Penn State Needs to Find More Production from Its Defensive Ends

Tim TolleyContributor ISeptember 15, 2013

Sep 14, 2013; University Park, PA, USA; Central Florida Knights quarterback Blake Bortles (5) runs the ball during the fourth quarter against the Penn State Nittany Lions at Beaver Stadium. Central Florida defeated Penn State 34-31. Mandatory Credit: Matthew O'Haren-USA TODAY Sports
Matthew O'Haren-USA TODAY Sports

With the early dominance of defensive tackle DaQuan Jones, the lack of plays being made by Deion Barnes and CJ Olaniyan was being overlooked. Unfortunately for Penn State, that weakness became glaring in its 34-31 loss to UCF on Saturday night.

In holding Syracuse to 260 total yards and Eastern Michigan to just 183, the defense looked stout and didn't show many flaws.

As quarterback Blake Bortles sat in the pocket Saturday night shredding the Nittany Lion defense for 288 yards and three touchdowns, his performance raised the question: Where is the pressure?

Bortles wasn't sacked all night and was only hurried on a couple occasions.

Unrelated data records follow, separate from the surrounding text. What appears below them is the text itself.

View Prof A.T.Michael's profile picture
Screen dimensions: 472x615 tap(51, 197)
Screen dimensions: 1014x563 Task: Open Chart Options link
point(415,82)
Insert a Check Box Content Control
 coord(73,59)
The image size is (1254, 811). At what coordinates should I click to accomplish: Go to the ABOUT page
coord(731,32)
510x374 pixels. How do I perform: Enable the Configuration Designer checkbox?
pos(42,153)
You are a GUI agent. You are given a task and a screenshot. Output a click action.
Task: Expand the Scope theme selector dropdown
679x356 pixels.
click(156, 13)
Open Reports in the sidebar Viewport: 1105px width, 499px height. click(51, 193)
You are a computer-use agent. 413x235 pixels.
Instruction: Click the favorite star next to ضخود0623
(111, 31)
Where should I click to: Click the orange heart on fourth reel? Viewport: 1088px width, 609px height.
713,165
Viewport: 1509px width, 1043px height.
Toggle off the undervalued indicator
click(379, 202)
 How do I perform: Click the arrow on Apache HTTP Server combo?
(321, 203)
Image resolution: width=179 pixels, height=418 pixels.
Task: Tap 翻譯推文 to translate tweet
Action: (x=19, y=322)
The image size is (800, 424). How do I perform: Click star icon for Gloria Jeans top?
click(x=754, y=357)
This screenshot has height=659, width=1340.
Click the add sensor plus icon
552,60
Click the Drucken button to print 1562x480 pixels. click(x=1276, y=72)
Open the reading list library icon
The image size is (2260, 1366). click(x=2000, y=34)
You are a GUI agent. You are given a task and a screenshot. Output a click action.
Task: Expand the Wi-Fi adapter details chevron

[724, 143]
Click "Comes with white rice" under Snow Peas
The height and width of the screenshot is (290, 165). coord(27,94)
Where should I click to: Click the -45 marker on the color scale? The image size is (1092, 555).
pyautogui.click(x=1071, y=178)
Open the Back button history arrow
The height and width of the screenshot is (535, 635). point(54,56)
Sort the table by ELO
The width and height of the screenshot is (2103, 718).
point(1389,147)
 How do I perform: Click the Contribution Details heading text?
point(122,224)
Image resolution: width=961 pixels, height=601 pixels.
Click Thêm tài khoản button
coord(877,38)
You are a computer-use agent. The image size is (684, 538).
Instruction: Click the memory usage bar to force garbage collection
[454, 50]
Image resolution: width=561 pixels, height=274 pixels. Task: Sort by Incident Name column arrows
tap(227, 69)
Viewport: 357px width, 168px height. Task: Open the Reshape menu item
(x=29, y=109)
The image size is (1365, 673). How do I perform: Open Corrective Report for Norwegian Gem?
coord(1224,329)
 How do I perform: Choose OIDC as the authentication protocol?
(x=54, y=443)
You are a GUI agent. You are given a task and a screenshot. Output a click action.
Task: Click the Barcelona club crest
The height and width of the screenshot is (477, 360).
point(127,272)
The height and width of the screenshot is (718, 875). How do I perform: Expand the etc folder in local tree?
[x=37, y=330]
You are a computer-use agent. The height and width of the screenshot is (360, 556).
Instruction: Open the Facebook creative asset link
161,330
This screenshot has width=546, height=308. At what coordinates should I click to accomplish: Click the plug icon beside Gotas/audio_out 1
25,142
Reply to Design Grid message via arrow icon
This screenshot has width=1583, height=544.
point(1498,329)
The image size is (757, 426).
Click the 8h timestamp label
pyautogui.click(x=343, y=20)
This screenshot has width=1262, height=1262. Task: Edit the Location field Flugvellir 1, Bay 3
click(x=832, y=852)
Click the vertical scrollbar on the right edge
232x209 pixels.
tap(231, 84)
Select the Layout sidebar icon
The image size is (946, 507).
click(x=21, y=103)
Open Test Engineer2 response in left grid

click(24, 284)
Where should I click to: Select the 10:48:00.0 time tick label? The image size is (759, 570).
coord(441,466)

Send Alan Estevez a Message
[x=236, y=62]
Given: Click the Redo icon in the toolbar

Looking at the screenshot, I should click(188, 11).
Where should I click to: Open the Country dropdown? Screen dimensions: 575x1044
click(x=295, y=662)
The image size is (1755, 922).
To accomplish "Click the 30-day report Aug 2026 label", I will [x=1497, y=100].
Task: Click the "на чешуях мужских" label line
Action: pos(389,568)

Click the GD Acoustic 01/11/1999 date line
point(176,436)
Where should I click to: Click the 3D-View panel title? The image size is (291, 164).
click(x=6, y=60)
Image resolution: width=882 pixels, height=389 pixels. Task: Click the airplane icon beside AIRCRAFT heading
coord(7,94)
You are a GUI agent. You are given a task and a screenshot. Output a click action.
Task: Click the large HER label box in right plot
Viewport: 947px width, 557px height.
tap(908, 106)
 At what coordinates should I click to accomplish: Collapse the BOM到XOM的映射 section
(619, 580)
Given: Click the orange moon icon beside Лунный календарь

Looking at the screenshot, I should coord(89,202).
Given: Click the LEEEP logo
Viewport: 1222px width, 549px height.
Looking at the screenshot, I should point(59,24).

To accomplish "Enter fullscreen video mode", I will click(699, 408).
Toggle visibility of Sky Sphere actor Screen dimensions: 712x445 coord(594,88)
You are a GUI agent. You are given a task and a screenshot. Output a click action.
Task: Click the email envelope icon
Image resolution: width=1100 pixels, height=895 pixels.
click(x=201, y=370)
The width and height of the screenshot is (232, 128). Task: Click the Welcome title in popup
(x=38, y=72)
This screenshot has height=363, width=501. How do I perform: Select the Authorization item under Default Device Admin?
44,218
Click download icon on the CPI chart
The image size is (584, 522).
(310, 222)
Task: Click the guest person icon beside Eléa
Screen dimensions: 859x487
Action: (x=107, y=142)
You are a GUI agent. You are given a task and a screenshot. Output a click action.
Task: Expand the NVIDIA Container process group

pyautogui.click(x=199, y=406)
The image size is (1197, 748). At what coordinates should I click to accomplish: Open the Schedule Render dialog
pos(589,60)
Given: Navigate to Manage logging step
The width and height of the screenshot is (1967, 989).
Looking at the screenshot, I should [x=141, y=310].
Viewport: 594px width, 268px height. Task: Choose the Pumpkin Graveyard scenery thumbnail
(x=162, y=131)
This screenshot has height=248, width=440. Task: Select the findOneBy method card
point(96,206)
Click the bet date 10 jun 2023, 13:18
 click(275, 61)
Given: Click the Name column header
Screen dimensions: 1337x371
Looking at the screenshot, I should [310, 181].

All of that came with a makeshift offensive line due to an injured left tackle. 

After being named the 2012 Thompson-Randle El Big Ten Freshman of the Year and landing on numerous Freshman All-America teams, Barnes expected to be a disruptive force for the Penn State defense in 2013. Through three games he has just four tackles, none of which occurred behind the line of scrimmage.

Barnes' starting bookend Olaniyan has been only slightly more disruptive, logging 11 tackles and a sack that came against EMU. 

With his reputation coming in, the case could be made that teams are game-planning around Barnes. He has been getting chip blocks from tight ends and help from interior linemen. However, he's not the first player to receive that kind of attention. DaQuan Jones faces a double-team on nearly every play and has still been a disruptive force in the middle.

The staff will spend time in the film room this week and, with Big Ten play looming, it'll need to find ways to get pressure on the quarterback. Defensive coordinator John Butler hasn't been shy about blitzing thus far, but blitzes pose a risk. A defense can be much more effective when pressuring the quarterback with just its front four linemen. 

Whether it involves stunting or giving different looks to the offensive line, Barnes and Olaniyan will need to become bigger factors or the secondary will be looking at some long Saturday afternoons this fall. As we saw against UCF, when a quarterback is allowed to sit comfortably in the pocket he becomes a dangerous weapon.